12Alternatively, s. 109(4) of the CBCA deems a person actually supervising the management of the business and affairs of the corporation to be a director if all of the directors have resigned. The sole remaining employee could potentially occupy that role for all of the corporations or at least for the operating subsidiaries whose affairs he is currently managing. Such a person could sign an assignment.
13This endorsement ought to assist in processing an assignment by one of these routes if necessary.

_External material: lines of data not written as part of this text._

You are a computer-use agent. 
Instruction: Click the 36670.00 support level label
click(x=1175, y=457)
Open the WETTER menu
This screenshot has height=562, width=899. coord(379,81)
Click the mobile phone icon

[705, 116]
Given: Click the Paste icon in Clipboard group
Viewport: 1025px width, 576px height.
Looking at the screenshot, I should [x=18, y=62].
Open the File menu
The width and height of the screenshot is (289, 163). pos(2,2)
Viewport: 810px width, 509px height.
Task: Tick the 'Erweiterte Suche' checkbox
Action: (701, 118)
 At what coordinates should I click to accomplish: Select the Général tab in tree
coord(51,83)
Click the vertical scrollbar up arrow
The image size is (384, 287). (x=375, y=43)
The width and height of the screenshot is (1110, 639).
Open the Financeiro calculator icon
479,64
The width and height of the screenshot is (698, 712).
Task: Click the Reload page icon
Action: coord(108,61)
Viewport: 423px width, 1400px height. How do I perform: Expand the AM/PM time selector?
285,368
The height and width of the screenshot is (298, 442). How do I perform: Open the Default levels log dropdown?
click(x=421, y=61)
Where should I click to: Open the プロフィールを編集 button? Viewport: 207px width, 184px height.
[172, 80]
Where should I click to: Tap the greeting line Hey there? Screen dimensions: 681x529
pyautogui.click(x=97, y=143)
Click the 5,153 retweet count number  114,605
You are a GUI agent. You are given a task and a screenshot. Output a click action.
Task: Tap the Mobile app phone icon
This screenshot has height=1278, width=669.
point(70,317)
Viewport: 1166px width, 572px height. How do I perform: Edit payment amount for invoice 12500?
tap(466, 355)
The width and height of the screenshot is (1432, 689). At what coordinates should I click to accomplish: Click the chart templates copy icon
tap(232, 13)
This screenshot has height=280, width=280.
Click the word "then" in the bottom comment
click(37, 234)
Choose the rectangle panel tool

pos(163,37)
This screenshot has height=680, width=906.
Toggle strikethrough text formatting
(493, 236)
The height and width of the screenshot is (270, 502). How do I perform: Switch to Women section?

14If none of the foregoing can be made to work, a simple revised application may be prepared that clearly identifies (i) the debt held by the creditor; (ii) the actual act of bankruptcy alleged against the NAMED debtor (not a subsidiary) and the evidence thereof; (iii) supported by a proper affidavit on personal knowledge or form attributed, identified sources; and (iv) explaining what service has been made on the debtor and how (i.e. left a registered office along with a short explanation of why service should be deemed effective and shortened). While the assignment route appears the simplest and surest path forward, I will hear a revised application for a bankruptcy order supplemented with the above information on short notice if need be.
15Finally, I wish to address the concerns of Toronto Hydro. Counsel for TH appeared and raised the rather obvious and pressing concern of that utility. They cannot conceive of cutting power to their customer where doing so would place countless lives at risk. They need to arrange a simple assignment and assumption agreement to enable TH to supply them directly. Such an agreement could be presented for approval of the court on a consent basis – I see no impediment to the trustee to be appointed supplying its consent – quite rapidly to enable an over the counter consent motion. It could be directed to me for signature if required.
16It is clear that something must happen and must happen quickly. I have indicated a fairly clear path to follow to get what needs to be done accomplished. I will be happy to assist by remaining seized to provide any necessary orders to get it over the finish line as needed.